====== INPUT DATA

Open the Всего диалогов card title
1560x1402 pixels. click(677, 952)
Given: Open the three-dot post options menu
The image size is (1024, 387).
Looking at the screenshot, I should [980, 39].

============

> _ABOUT THIS TASK_
Print the records above exactly. Omit nothing.

> _RESPONSE FOR THIS EXERCISE_
Open the Всего диалогов card title
1560x1402 pixels. click(677, 952)
Given: Open the three-dot post options menu
The image size is (1024, 387).
Looking at the screenshot, I should [980, 39].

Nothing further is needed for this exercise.